Wanted to share my perspective. I'm a CAP PGY-5 and will start work in summer/fall 2022. I'm wrestling with a few choices I'll have to make over the next year or so between going into private practice and being employed.
I would love nothing more than to go into private practice by myself or with a small, physician-owned group. I've talked to several private practices, as well as a few of these more corporate, PE-backed entities, about jobs. There are definitely pros and cons to both. I would obviously give up autonomy and $$$ by working for LifeStance, Community Psychiatry, Vertava/CWG, etc. But the comforts of working for someone like that are nontrivial: 401k with a match, health/dental/vision insurance, disability / life policy reimbursement, outsourcing all of the scheduling, advertising, clerical, support staff burden, etc. Most of them are willing to include clauses in their contract that I require: NO obligation to supervise midlevels, protected time weekly, reimbursement for required corporate training time, etc. Most of the docs employed by these practices that I've spoken with (formally and informally) seem to appreciate the return they get for sacrificing some of their autonomy.

▶ [Supplied data]
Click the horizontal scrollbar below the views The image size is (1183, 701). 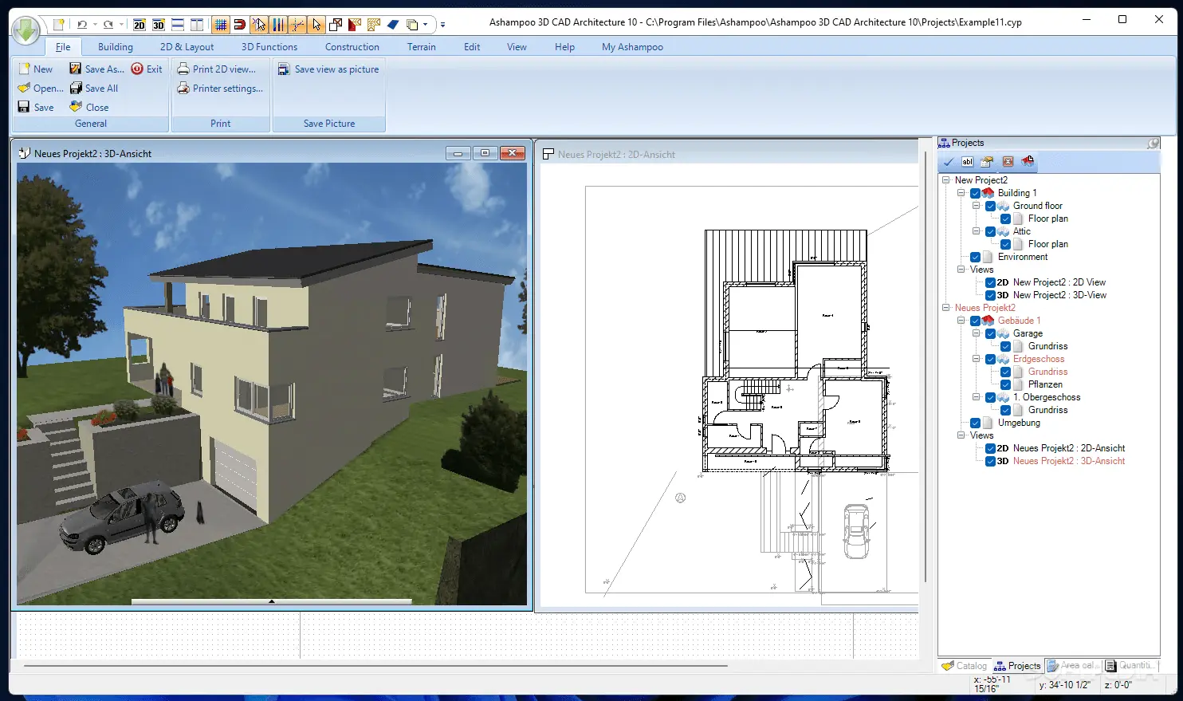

▶ [What is being asked]
Continue the post about a child and adolescent psychiatry resident weighing private practice against employment, starting after its last sentence.

▶ [Task output]
I have a dependent that gets very, very expensive treatments for an autoimmune illness several times per year. The comfort of being insured under a large policy (instead of fending for ourselves on the exchange every year) is worth a lot to us. If there was a way to have my cake (working fully autonomously in private practice) and eat it too (have access to excellent healthcare), I would jump on it. But I haven't found that solution yet. Curious to hear others' thoughts.
So, here's the thing, I'd have a very clear exit plan if I were to start with one of these PE groups. For instance, the fact that Lifestance just went public means it has a very clear agenda...it has to act in the best interest of its shareholders. Period. Not you, not patients, it is legally obligated to act in the best interest of its shareholders. If the corporation determines financially that means they hire 10 NPs for every 1 psychiatrist and hires every bottom of the barrel new grad LPCC to do "therapy" for minimum pay, that's what they'll do. None of those doctors have been there since they've been a publicly traded company, since it just happened this year.
I would also look very closely and actually calculate out the specific financial benefit of what you're getting vs other private practices or buying market (or even academic centers which tend to not have great pay but can have very good benefits...which might add up in your situation where you could have access to a tertiary care center for a relatively low cost if you work for them).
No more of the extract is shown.